Fabienne Dervain is the CEO of Couleur Cafe, a coffee business in Abidjan, Côte d'Ivoire previously owned by her mother.

== Early life ==
Fabienne Dervain was born in Abidjan in Ivory Coast. When she was 13 years old, she was sent to boarding school in France because of the political unrest in Ivory Coast.

== Education ==
She got her BA in International Business Administration from the American University of Paris in 2010 and proceeded to King's College London where she graduated with a MSc in International Management in 2012.

== Career ==
Couleur Café was originally opened in year 2000 by Dervain’s mother. The cafe was going out of business in 2012, and she decided to return home to grow the business. The new Couleur Café was opened on the 28th of August in 2013. Her work was to restart the business with $60,500 from her personal savings and contributions from members of her family.
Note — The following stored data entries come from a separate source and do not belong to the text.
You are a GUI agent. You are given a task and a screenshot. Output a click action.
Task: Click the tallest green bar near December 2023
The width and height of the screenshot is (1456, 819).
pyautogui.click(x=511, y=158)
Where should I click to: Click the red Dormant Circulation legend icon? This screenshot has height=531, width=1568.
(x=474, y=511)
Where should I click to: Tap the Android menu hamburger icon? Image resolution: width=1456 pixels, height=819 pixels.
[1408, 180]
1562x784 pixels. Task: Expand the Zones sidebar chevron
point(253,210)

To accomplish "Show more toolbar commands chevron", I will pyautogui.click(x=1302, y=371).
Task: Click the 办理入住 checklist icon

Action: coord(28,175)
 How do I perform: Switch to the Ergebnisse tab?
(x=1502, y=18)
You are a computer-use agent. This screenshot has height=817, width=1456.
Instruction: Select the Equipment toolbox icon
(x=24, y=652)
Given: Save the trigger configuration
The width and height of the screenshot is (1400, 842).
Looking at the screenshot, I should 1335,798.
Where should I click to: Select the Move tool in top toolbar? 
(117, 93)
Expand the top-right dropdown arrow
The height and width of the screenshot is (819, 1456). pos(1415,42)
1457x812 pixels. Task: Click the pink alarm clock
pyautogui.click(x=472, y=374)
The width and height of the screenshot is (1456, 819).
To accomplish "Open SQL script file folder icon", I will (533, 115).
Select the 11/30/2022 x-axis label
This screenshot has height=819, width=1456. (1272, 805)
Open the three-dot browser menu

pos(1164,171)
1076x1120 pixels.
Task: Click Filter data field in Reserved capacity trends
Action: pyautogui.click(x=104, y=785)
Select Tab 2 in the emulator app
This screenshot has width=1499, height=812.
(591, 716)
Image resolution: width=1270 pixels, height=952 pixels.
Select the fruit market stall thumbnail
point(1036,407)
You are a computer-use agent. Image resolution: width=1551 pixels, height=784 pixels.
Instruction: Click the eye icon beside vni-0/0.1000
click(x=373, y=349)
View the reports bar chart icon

Her sister, an interior designer did the redecoration of the place.

== Recognitions ==
She was featured in the second episode of BBC's New Generation of Women Entrepreneurs in Africa in January 2016 which was co-produced with the Bill & Melinda Gates Foundation.
She was also featured in BBC's Women of Africa series in May 2016, where she talked about running her business and the challenges encountered.